La récente réforme des retraites et une actualité syndicale mouvementée ont permis de mettre en avant certaines figures du syndicalisme. Sophie Binet a été nommée à la tête de la CGT le 31 mars 2023, tandis que Laurent Berger quittera ses fonctions de secrétaire général de la CFDT mercredi 21 juin. Tous deux ont en commun d’avoir reçu une formation dans des mouvements chrétiens, avant de devenir les leaders sociaux que nous connaissons.

À la CGT, où la religion n’est pas toujours bien perçue, Sophie Binet ne renie pas son ancien engagement dans la Jeunesse ouvrière chrétienne (JOC). Sans être croyante, elle a commencé son engagement militant à 15 ans dans l’organisation issue du christianisme social, comme l’explique La Vie.

À l’époque, la JOC entame la fin de son âge d’or et bénéficie d’un important ancrage territorial. Elle organise des projets de lutte sociale avec les jeunes, souvent issus des milieux populaires. Cette forme d’engagement séduit Sophie Binet, qui entre ensuite à la CGT avant de devenir la première femme secrétaire générale du syndicat.

L’engagement militant à la JOC

Laurent Berger s’engage lui aussi à la JOC, dans sa jeunesse, pour faire ses premières armes militantes. « En Loire-Atlantique, passer à la JOC, c’est presque aussi naturel pour les jeunes que d’aller supporter le FC Nantes », écrit Laurent Berger dans son livre Permis de construire : nous vivrons ce que nous changerons (Éditions Tallandier, 2015), comme le rapporte Ouest-France.

D’autres personnalités du monde politique et associatif ont été formées à la JOC. On peut citer, par exemple, l’ancien président de la Commission européenne Jacques Delors, ou l’ancienne députée EELV Cécile Duflot, aujourd’hui directrice de l’ONG Oxfam.

Un autre mouvement moins populaire, la Jeunesse étudiante chrétienne, a lancé la carrière d’hommes politiques comme l’ancien ministre de l’Europe et des Affaires étrangères Jean-Yves Le Drian ou le sénateur PS Jean-Pierre Sueur, nous apprend La Vie. Le Mouvement rural de jeunesse chrétienne (MRJC), très implanté dans les campagnes, a même façonné l’engagement du Premier ministre Jean-Marc Ayrault, du député socialiste Dominique Potier ou de la députée de La France insoumise Mathilde Hignet.

Des mouvements en perte de vitesse

Ces mouvements étaient autrefois très dynamiques mais le nombre de leurs adhérents ne cesse de baisser au fil des années, en raison de la déchristianisation de la société. Un virage plus individualiste dans les années 1970 a aussi fait chuter le nombre d’adhérents dans une bonne partie des syndicats. Mais l’Église a aussi pris ses distances avec ces mouvements, jugés trop orientés politiquement.

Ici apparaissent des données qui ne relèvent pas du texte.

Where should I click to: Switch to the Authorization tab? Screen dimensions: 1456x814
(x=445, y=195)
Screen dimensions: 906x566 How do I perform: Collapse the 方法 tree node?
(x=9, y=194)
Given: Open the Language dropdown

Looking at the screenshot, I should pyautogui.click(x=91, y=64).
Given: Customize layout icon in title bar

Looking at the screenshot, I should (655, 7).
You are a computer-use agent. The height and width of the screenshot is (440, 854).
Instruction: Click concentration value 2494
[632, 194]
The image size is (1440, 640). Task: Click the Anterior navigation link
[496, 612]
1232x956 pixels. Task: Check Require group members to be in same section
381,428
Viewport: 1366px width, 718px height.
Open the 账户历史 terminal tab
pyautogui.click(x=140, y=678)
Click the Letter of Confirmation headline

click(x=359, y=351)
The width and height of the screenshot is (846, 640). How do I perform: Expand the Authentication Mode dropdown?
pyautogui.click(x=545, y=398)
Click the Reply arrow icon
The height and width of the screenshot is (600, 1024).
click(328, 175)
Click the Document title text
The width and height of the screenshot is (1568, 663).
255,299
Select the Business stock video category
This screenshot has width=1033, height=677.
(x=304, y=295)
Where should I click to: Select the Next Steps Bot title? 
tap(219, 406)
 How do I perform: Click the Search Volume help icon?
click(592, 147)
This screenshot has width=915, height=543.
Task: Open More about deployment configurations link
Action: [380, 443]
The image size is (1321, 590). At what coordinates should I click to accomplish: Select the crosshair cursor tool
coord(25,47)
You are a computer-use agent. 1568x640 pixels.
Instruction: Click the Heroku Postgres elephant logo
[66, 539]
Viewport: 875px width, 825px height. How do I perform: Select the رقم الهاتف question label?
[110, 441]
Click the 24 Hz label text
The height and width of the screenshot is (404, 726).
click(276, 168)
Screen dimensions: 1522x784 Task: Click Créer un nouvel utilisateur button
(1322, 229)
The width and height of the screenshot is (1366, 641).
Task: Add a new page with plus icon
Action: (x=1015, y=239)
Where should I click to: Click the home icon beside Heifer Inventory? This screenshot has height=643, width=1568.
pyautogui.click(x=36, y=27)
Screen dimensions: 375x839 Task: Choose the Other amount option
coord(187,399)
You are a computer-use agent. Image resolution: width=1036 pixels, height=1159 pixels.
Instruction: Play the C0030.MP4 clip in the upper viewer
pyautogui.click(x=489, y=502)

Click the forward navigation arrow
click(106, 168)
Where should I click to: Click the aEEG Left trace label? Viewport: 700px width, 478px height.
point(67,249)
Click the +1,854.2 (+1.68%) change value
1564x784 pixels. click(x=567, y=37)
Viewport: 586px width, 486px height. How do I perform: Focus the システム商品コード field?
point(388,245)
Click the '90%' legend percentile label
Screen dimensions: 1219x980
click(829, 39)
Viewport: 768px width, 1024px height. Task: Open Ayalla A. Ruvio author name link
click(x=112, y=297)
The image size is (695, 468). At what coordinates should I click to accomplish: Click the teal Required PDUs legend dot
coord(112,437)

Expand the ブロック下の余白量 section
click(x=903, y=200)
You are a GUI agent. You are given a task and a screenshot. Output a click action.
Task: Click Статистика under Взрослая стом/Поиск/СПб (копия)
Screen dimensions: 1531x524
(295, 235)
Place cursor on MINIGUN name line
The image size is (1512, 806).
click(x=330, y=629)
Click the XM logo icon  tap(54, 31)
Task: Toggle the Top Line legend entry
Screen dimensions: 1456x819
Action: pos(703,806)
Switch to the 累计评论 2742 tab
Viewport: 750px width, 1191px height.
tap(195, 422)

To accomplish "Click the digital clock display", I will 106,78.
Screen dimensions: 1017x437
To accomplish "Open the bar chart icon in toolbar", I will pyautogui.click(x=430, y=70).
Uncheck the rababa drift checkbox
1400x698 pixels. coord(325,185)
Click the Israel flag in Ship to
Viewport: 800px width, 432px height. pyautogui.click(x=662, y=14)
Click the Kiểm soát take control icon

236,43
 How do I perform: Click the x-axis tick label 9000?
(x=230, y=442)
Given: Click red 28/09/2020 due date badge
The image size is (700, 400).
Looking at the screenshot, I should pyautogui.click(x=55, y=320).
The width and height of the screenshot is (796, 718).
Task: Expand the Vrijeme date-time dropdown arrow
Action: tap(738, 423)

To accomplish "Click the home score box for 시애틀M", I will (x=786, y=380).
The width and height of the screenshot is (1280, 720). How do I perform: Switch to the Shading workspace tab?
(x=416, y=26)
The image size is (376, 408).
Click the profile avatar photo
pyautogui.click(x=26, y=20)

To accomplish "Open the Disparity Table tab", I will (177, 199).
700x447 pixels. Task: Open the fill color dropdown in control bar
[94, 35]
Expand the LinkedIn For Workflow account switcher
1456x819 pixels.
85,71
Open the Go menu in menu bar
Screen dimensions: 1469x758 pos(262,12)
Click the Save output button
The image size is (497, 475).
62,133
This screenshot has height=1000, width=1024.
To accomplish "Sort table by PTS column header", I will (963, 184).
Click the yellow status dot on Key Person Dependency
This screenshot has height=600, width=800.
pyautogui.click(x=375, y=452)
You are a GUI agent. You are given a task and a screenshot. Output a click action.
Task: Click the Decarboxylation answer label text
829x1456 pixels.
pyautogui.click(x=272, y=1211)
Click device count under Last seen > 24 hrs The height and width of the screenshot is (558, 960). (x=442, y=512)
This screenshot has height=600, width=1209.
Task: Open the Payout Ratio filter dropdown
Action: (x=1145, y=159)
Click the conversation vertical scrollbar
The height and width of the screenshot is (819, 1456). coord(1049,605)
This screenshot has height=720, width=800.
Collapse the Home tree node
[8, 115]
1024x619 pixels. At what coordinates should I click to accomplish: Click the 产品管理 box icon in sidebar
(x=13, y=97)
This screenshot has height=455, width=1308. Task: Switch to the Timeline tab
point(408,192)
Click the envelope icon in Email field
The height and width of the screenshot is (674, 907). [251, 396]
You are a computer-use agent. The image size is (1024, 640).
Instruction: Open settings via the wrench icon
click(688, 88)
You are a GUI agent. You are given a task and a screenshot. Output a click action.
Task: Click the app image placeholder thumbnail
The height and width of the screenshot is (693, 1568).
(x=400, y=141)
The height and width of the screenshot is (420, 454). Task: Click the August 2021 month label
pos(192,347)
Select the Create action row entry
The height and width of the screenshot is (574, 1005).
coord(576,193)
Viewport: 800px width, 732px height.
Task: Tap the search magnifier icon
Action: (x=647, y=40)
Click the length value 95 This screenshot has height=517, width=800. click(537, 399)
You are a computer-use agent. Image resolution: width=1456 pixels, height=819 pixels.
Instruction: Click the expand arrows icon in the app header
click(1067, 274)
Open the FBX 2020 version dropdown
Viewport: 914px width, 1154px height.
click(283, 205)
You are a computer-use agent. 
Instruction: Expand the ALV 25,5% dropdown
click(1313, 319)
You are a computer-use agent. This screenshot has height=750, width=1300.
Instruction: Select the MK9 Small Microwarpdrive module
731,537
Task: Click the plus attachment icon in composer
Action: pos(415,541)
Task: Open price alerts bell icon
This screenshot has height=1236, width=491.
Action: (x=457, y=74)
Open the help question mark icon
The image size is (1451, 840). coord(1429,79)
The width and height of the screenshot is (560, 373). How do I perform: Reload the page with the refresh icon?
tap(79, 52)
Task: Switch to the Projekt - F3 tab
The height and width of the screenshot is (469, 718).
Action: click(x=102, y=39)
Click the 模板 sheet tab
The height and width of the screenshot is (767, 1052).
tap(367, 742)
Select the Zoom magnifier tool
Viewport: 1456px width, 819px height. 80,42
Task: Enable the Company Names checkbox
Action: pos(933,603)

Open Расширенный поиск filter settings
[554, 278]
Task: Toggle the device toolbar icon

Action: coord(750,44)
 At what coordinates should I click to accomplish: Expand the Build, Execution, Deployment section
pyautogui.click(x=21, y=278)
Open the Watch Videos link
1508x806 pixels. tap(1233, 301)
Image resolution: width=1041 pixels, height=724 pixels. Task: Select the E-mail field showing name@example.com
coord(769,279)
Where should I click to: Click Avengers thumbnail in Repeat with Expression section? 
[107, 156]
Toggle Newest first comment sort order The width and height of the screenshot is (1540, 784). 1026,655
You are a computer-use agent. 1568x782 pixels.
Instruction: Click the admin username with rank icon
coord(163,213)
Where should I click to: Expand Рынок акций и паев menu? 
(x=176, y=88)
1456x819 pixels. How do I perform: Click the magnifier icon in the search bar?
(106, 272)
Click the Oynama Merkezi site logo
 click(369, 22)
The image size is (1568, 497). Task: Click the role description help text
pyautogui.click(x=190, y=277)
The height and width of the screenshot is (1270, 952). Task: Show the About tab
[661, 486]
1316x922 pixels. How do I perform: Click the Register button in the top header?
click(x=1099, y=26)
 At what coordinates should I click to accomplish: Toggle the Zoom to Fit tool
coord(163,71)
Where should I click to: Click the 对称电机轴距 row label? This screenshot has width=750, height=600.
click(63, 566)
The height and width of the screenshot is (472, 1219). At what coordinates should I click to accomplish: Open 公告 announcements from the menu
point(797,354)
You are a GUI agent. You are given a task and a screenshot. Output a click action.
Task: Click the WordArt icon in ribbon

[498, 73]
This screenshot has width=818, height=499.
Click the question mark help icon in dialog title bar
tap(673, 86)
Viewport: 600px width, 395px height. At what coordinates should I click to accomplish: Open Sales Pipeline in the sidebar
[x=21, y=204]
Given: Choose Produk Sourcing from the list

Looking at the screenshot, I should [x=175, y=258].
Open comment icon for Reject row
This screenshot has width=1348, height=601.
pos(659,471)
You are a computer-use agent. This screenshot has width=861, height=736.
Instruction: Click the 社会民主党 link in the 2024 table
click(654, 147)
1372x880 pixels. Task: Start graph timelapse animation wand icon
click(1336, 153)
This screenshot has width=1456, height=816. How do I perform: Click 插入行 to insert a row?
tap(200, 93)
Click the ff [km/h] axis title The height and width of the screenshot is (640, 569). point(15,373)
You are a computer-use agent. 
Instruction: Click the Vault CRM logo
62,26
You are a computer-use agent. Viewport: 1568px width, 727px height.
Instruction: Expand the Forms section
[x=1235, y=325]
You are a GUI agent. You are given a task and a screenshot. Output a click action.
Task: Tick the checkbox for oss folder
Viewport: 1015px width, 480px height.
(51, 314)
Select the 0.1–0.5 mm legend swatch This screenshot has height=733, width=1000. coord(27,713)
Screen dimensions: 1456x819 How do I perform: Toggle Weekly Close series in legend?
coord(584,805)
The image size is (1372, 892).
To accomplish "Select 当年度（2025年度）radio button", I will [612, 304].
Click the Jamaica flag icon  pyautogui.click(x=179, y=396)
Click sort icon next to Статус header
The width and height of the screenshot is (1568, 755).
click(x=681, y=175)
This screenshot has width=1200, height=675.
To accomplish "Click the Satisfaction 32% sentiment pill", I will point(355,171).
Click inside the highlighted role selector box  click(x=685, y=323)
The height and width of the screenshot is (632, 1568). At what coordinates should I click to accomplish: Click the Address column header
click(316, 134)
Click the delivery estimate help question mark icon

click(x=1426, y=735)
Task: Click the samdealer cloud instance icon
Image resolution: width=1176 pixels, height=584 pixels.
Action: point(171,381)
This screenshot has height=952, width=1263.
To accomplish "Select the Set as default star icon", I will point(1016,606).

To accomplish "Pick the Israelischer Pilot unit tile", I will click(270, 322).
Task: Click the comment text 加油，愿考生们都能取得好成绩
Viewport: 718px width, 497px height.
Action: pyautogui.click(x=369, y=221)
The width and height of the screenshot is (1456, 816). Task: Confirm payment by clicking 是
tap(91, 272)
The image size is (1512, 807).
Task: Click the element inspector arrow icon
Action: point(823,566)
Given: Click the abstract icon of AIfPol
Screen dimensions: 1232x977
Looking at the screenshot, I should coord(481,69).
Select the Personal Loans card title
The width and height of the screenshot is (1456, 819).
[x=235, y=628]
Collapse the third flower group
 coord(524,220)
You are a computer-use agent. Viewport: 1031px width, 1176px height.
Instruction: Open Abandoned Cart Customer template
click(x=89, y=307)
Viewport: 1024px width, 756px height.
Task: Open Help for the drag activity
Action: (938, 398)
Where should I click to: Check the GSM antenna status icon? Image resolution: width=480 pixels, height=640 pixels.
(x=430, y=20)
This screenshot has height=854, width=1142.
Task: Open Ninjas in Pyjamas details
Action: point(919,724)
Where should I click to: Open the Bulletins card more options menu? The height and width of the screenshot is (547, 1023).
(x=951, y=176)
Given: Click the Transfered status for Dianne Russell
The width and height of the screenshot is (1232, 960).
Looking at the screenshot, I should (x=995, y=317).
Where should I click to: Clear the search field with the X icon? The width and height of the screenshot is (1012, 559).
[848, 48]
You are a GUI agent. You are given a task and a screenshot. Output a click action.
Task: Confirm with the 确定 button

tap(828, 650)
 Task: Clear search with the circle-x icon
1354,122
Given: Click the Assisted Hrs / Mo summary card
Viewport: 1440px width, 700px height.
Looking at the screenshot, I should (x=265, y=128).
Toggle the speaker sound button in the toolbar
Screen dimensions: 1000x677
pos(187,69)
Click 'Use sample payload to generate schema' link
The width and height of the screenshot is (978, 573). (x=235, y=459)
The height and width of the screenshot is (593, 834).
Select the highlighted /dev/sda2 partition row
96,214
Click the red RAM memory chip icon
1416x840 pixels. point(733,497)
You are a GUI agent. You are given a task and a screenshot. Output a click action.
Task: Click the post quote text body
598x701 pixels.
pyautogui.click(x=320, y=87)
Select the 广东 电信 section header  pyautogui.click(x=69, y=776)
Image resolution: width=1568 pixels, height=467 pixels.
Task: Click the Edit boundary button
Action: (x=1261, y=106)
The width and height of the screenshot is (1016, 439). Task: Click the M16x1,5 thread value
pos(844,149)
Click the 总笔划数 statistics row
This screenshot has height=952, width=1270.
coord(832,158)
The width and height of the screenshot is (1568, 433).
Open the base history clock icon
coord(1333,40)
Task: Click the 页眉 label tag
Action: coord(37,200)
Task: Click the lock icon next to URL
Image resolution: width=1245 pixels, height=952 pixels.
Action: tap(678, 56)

Alors que la JOC comptait plusieurs dizaines de milliers d’adhérents à la fin de la Seconde Guerre mondiale, elle n’en a aujourd’hui plus que 6 000.

Au sein de ces différents mouvements, les jeunes continuent pourtant d’exercer des responsabilités très tôt et sont invités à participer à la vie démocratique des organisations. Le message est simple : il faut s’intéresser aux droits des travailleurs parce que la lutte contre les inégalités fait partie de l’Évangile.

Aujourd’hui, de nombreux jocistes choisissent de poursuivre leur engagement à petite échelle, dans le milieu ouvrier ou les mairies et les associations locales, pour être proches des couches les plus populaires. Une bonne partie d’entre eux se retrouvent ensuite au sein du PC, d’EELV, au PS ou dans les syndicats, pour défendre les valeurs issues du christianisme social.